→ **Assignment**
Go through the entries below line by line and tally those holding "agent"; write only the tally.

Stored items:
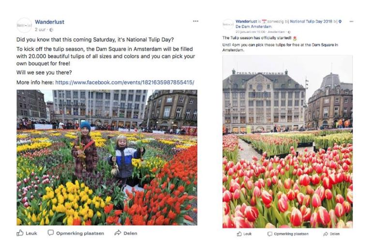Open the facebook.com/events link in left post
Image resolution: width=387 pixels, height=252 pixels.
(125, 82)
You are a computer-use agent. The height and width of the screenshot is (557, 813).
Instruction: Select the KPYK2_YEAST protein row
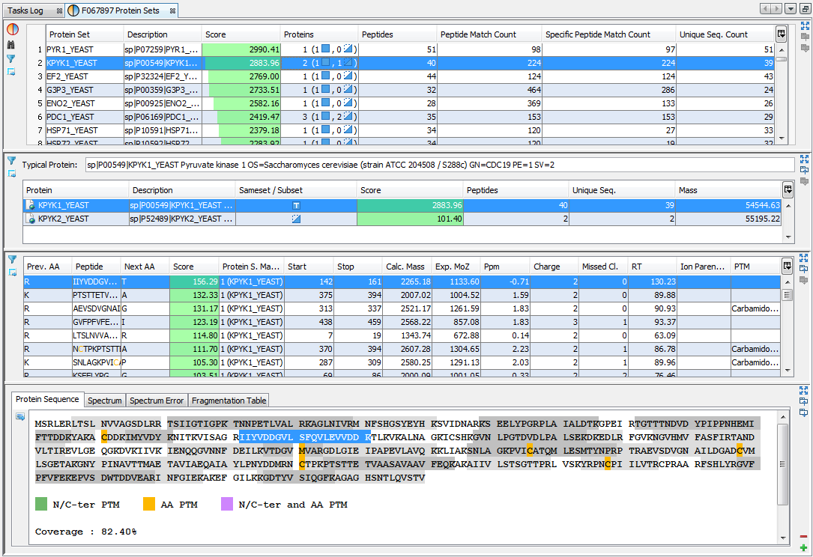pos(64,219)
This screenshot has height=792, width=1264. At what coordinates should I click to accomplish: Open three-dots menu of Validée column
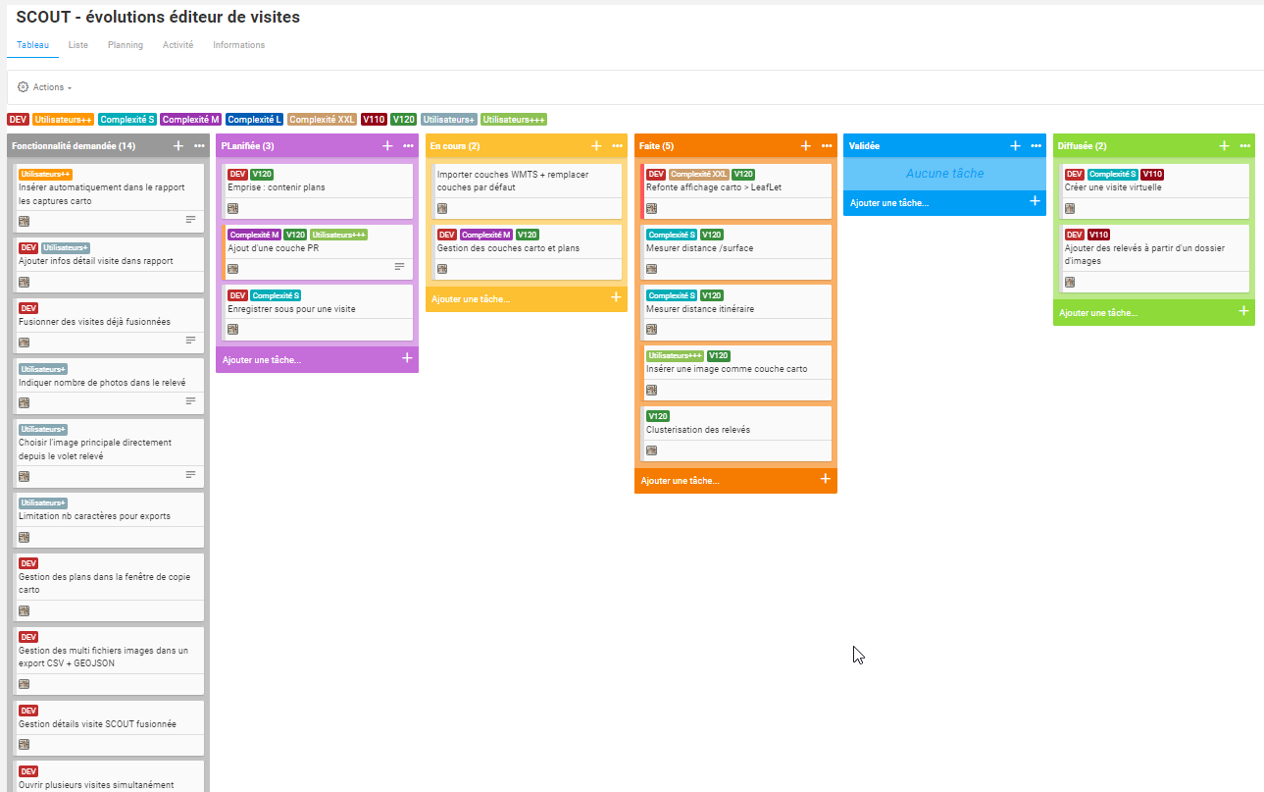point(1036,145)

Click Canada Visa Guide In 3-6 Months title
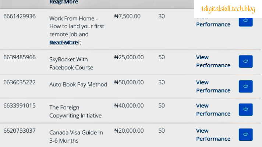tap(76, 136)
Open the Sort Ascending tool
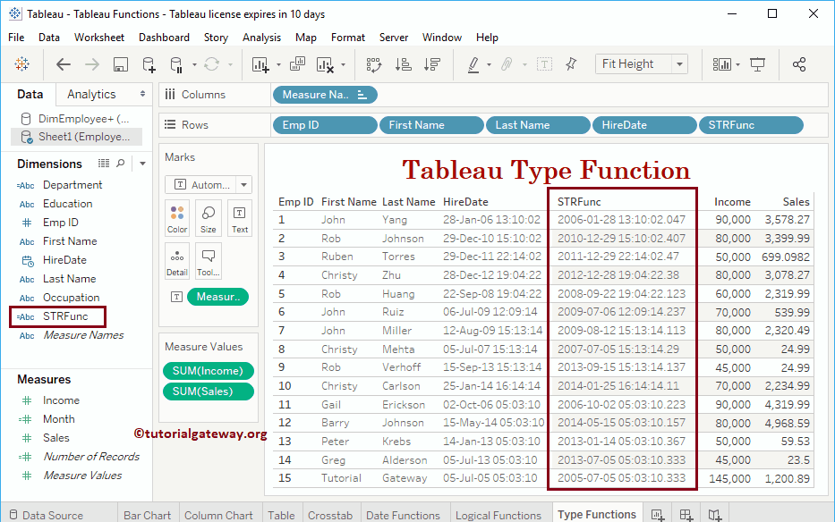Screen dimensions: 835x522 (404, 64)
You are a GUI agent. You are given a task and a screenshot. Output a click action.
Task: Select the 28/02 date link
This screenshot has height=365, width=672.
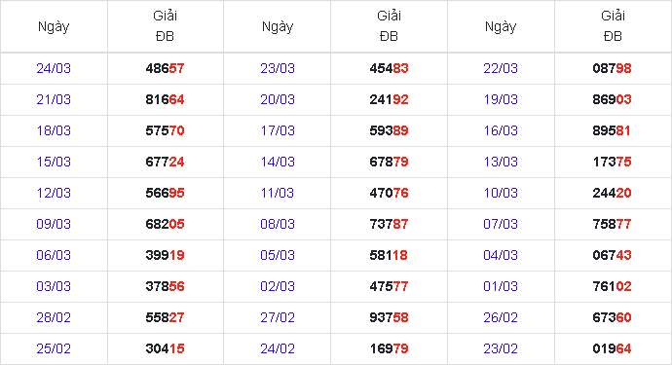point(54,317)
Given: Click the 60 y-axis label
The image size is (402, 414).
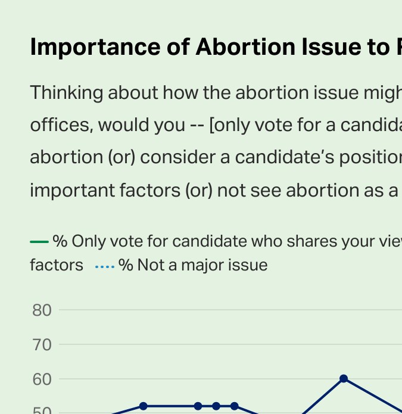Looking at the screenshot, I should (x=42, y=379).
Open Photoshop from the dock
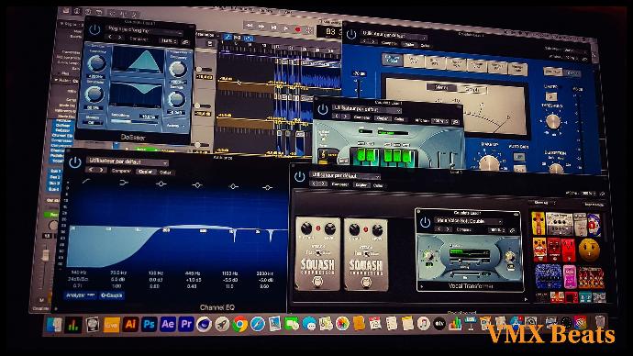633x356 pixels. tap(149, 324)
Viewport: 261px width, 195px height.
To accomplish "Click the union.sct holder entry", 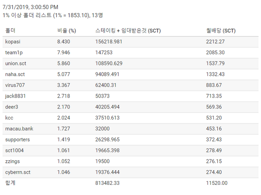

→ **Result for this task**
2